Ich hatte auch mal ne MX510, seit dem auch nie wieder Logitech 

Da ist doch tatsächlich der "Balken", der unter der linken Maustaste ist und auf den Mikroschalter drückt eingedrückt gewesen, und das nach einem Jahr. Also durch das geklicke hat es den Balken ne richtige Furche eingedrückt, so dass der Mikroschalter immer genau da rein passte und nicht mehr betätigt worden ist.

Seit dem bin ich mit der Razer Copperhead sehr zufrieden.

Um mal billig zu flamen: Meine 2Tasten MS Maus geht nach 5 Jahren immer noch


----------



## Pokerclock (30. September 2007)

*AW: Logitech Qualität echt fürn A.....*

Ich persönlich benutze eine Logitech MX518 seit ca 18 Monaten und das im Dauereinsatz (stationär). Absolut keine Probleme damit.

Was dein Problem angeht, bleibt die besagte Maus an einem festen Arbeitsplatz oder ist sie mit dir ständig auf Reisen? In meinem Bekanntenkreis häufen sich nämlich die Beschwerden über nicht funktionierende Tasten, Fehlabtastung und Scrollradproblemen. Aber das quer durch die Herstellerbank. und nahezu alle verwenden ihre Mäuse auch mit Notebooks für unterwegs.

Wie das nun mal ist mit dem Zeitdruck, schnell eingepackt ins Auto rein und weiter gehts. Diese Mäuse sind wohl nicht dafür gemacht, extreme Reibung (Lackabplatzen) oder Stöße zu ertragen


----------



## Marbus16 (30. September 2007)

*AW: Logitech Qualität echt fürn A.....*

Bei Tastaturen isses nicht anners.

Ich als nicht-so-ganz-extrem-viel-Tipper bin wahlrich enttäuscht über meine Logitech UltraX. Dort sind einige Tastenbeschriftungen mittlerweile abgegangen. Beim E ist nur noch das  Zeichen zu sehen, das D hat sich wie das S beinahe komplett aufgelöst. Dazu gibts auf der Punkt-Taste bald keinen Doppelpunkt mehr - einer ist schon ganz weg, der andere ist knapp davor, sich aufzulösen. Die Leertaste ist auch schon blank (im Sinne von glänzend) und hängt schon schief in den Angeln.
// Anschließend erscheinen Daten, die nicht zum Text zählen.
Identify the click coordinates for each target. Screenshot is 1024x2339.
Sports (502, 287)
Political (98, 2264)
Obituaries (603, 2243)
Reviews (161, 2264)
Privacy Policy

Nie mehr Logitech! Werd mir demnächst wohl ne Ladung Cherry G83-6105 kaufen.


----------



## Copman (30. September 2007)

*AW: Logitech Qualität echt fürn A.....*



Pokerclock schrieb:


> Ich persönlich benutze eine Logitech MX518 seit ca 18 Monaten und das im Dauereinsatz (stationär). Absolut keine Probleme damit.
> 
> Was dein Problem angeht, bleibt die besagte Maus an einem festen Arbeitsplatz oder ist sie mit dir ständig auf Reisen? In meinem Bekanntenkreis häufen sich nämlich die Beschwerden über nicht funktionierende Tasten, Fehlabtastung und Scrollradproblemen. Aber das quer durch die Herstellerbank. und nahezu alle verwenden ihre Mäuse auch mit Notebooks für unterwegs.
> 
> Wie das nun mal ist mit dem Zeitdruck, schnell eingepackt ins Auto rein und weiter gehts. Diese Mäuse sind wohl nicht dafür gemacht, extreme Reibung (Lackabplatzen) oder Stöße zu ertragen



Also im Großen und ganzen isses so das ich das Laptop am Montag auf die Arbeit nehme und am WE wieder nach Hause, und die Maus wird in einer separaten Tasche zusammen mit dem NT (hab den Deuter Giga II Rucksack) transportiert. Es geht hier ja um meine Laptopmaus VX Revolution.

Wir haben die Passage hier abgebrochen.